Смущенный иностранец спешит извиниться и уходит.
Мог ли Пашутин уважать профессора Павлова?
Естественно, что ему не давали звания ординарного профессора даже после того, как он перешел на кафедру физиологии. Притесняли немало и его учеников. Конференцией Медицинской академии не была одобрена одна из диссертаций, вышедшая из лаборатории Павлова. Один из его учеников после заграничной командировки не был утвержден приват-доцентом.
Зато ценили профессора студенты, нередко встречая и провожая его аплодисментами. Им нравились его лекции, страстная речь, пересыпанная народными оборотами. Смешило, что профессор называет желчный пузырь «временным магазином желчи», живот — «брюхом», говорит «быть осмеяну», «отхлынивать» вместо отхлынуть. Тем более казалось им это странным, что профессор тщательно готовился к лекциям, терпеливо оттачивая свои формулировки. Прежде чем выступить с докладом, он предварительно вслух его прочитает, попросит прослушать, чтобы проверить впечатление на другом. Еще привлекал их наглядный метод его преподавания.

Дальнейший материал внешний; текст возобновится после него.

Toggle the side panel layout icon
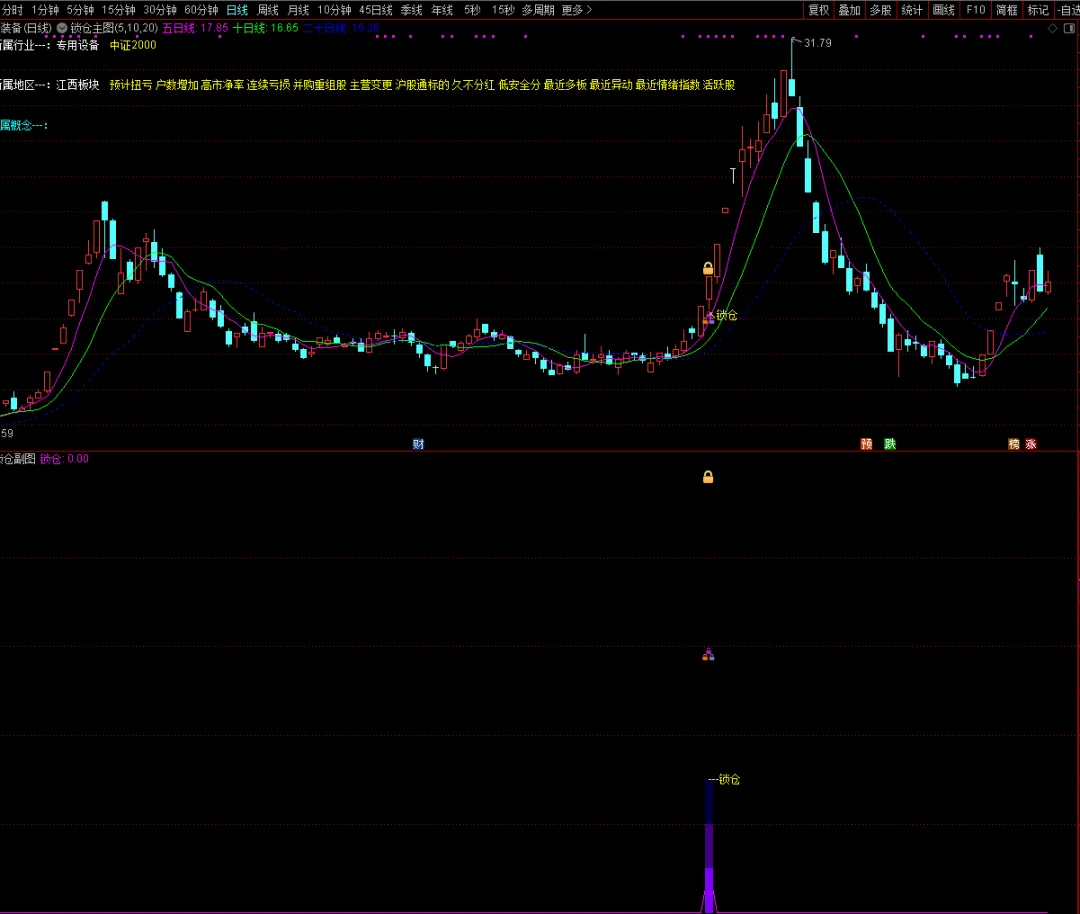Screen dimensions: 1080x914 coord(1070,28)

— Насматриваетесь, насматривайтесь, господа, — приглашал он студентов во время опытов, — прочитанное мною в книжке найдете, не упускайте случая хорошенько поглядеть… Я люблю учить не рассказом, а показом…
Этот метод преподавания не был традиционным для Медико-хирургической академии. Еще недавно все обучение сводилось к зазубриванию отдельных страниц из учебников Германна или Кюне, переведенных на русский язык. Демонстративные опыты ввел впервые Цион. Написав оригинальный учебник и вытеснив устарелые немецкие пособия, он стал дополнять лекции демонстрациями.

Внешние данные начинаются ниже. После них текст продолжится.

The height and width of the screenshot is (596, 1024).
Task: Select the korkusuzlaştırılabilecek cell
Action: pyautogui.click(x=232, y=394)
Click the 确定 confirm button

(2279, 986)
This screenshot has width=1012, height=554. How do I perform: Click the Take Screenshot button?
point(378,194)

«Средства, которые я нашел в академической лаборатории, — не без горечи писал Цион, — для приведения в исполнение… этих мер, были более чем неудовлетворительны. При кафедре физиологии даже не полагалось и до сих пор не полагается ни одного помощника.
Если я при такой неблагоприятной обстановке все-таки был в состоянии с первого же дня моего вступления в академию приступить к демонстративному преподаванию, то только благодаря тому, что мог пользоваться приборами физиологического кабинета С.-Петербургского университета… Я устроил практические занятия по воскресеньям и по вечерам, продолжавшиеся иногда за полночь и посещавшиеся студентами всех курсов и врачами».
Павлов надолго запомнил своего наставника, довел его систему до совершенства.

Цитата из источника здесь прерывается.